Moonlighting TipsIt can be a challenge to start an online business while you keep your day job. At times the process could feel like a juggling act; you’ll need a lot of energy and determination.

The general rules for starting a company while you keep your day job might seem like common sense, but some of these items can be easy to overlook and dangerous to ignore.

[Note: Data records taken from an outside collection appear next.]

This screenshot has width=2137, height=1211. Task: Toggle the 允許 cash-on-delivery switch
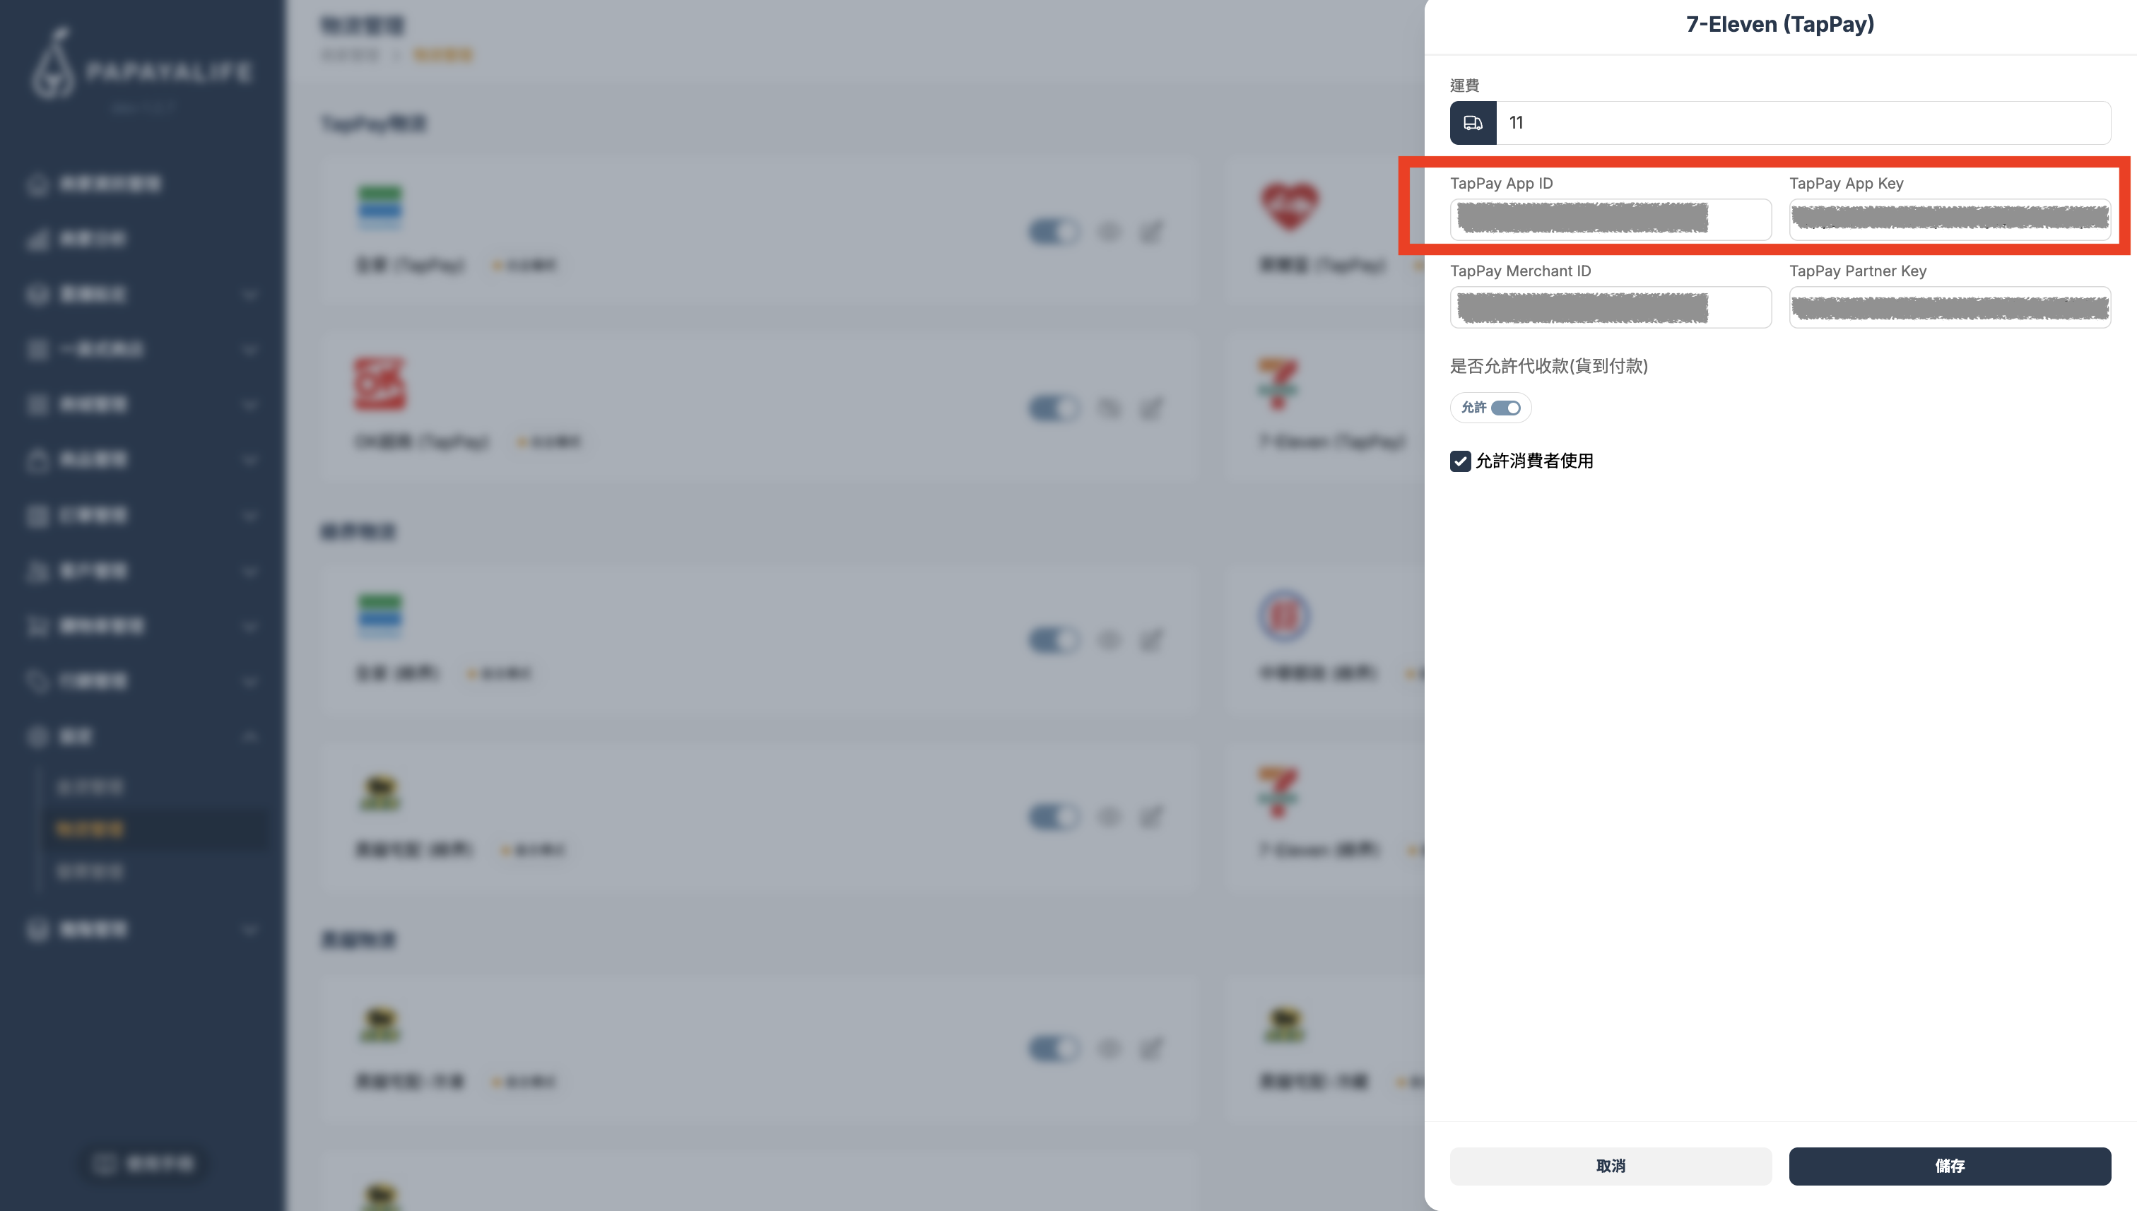(x=1506, y=408)
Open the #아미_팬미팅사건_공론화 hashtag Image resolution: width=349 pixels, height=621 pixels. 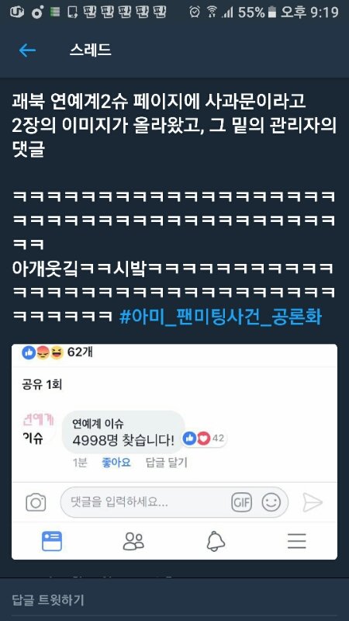click(221, 317)
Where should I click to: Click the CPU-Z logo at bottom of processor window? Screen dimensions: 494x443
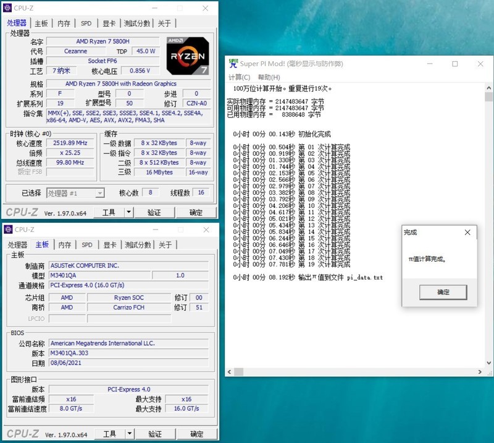tap(23, 213)
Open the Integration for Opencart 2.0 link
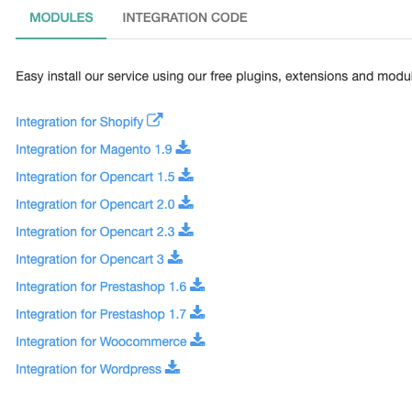 click(95, 204)
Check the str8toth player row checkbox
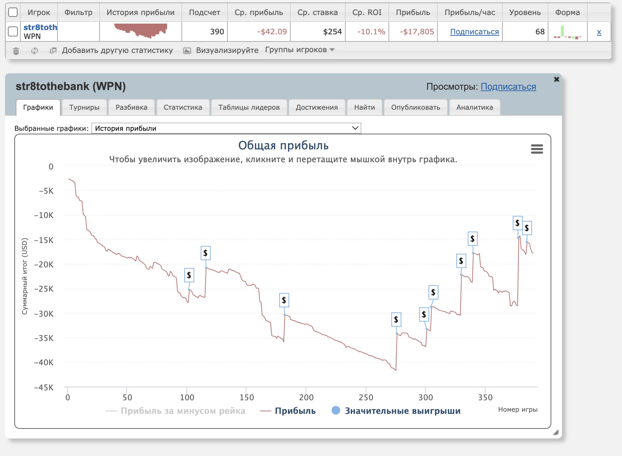This screenshot has width=622, height=456. (13, 31)
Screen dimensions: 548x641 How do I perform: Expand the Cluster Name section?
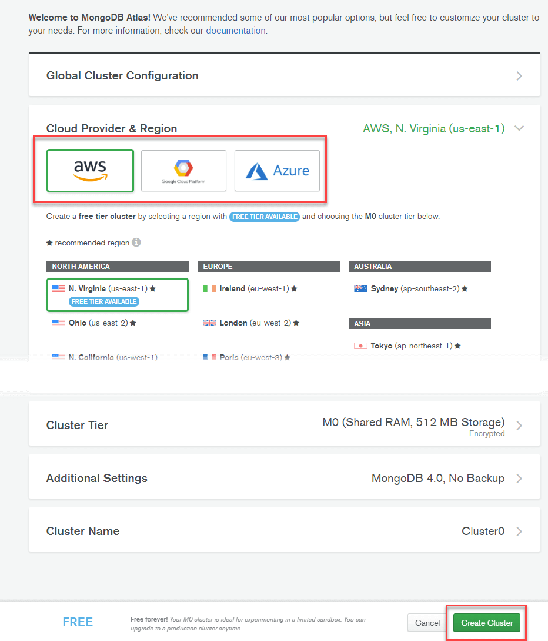pos(519,532)
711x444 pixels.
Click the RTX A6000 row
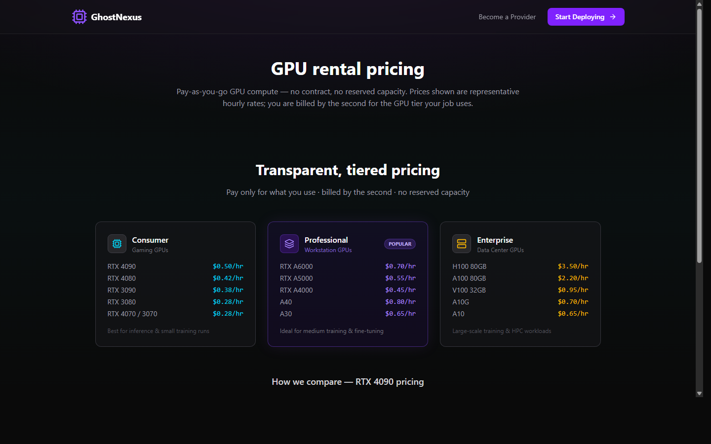tap(296, 266)
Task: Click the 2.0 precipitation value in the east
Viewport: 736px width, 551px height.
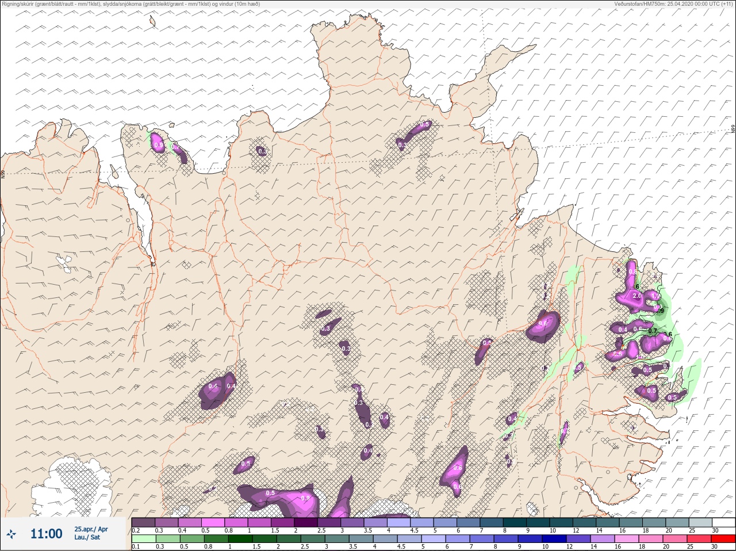Action: [x=637, y=296]
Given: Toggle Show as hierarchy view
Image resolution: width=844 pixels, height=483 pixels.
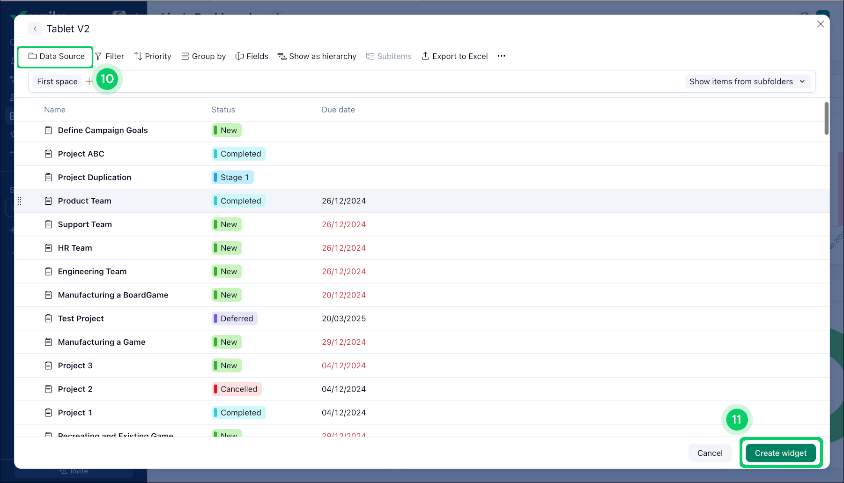Looking at the screenshot, I should (x=317, y=56).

  1. Get a decent smart phone with an inexpensive plan. Keep this phone completely separate from all day job activities and don’t share the number with anyone at your day job. Set the phone to vibrate, not ring, when you receive calls and emails during the day. Prepaid Android* smart phones with generous data plans are currently available for around $50 per month, plus the cost of the phone.
  2. Set up a primary customer service email address through your web host, carefully choosing one primary address for customer service inquiries (like ‘service@example.com’). Configure your web host control panel to forward those emails to your smart phone.
  3. Rent a mail box service close to your home that offers addresses that don’t look like drop box numbers. Ideally the store can give you an address like “100 Main Street #1103” and not “100 Main Street, Box #103.” This helps you avoid looking like a tiny company online, and it prevents the rare problem customer from showing up at your home. Expect to pay around $100 per year in most areas to rent your drop box.
  4. Never publish your home address on your website for your own safety. The moment you do, web directories will capture that address and publish it online forever.
  5. Get an inexpensive toll-free number to publish on your website, and forward those calls to your smart phone – at least to start. You might not be able to answer calls and emails right away, so respond to the most urgent  messages during daily breaks from your day job. Answer every inquiry as soon as you can, and in every case within 24 hours. You can get a toll-free number starting at around $10 per month.
  6. Tell no one at work about your second career if you’re a salaried employee, and also avoid telling anyone who is even a casual acquaintance of your co-workers. Humans are naturally jealous, and you could quickly find yourself fired if you tell the wrong person.
  7. Keep online social networks separate, using care to never discuss your moonlight career on any of your personal social networking pages.

With some hard work and luck, your business will grow to the point where you can no longer handle all of the work and still keep your day job. Surprisingly this doesn’t mean that you have to quit your day job… if you find the right outsourcer.

Next we’ll talk about tactics to grow your business at a reasonable cost.

Next: Keep Starting Costs Low


* This is not a paid endorsement.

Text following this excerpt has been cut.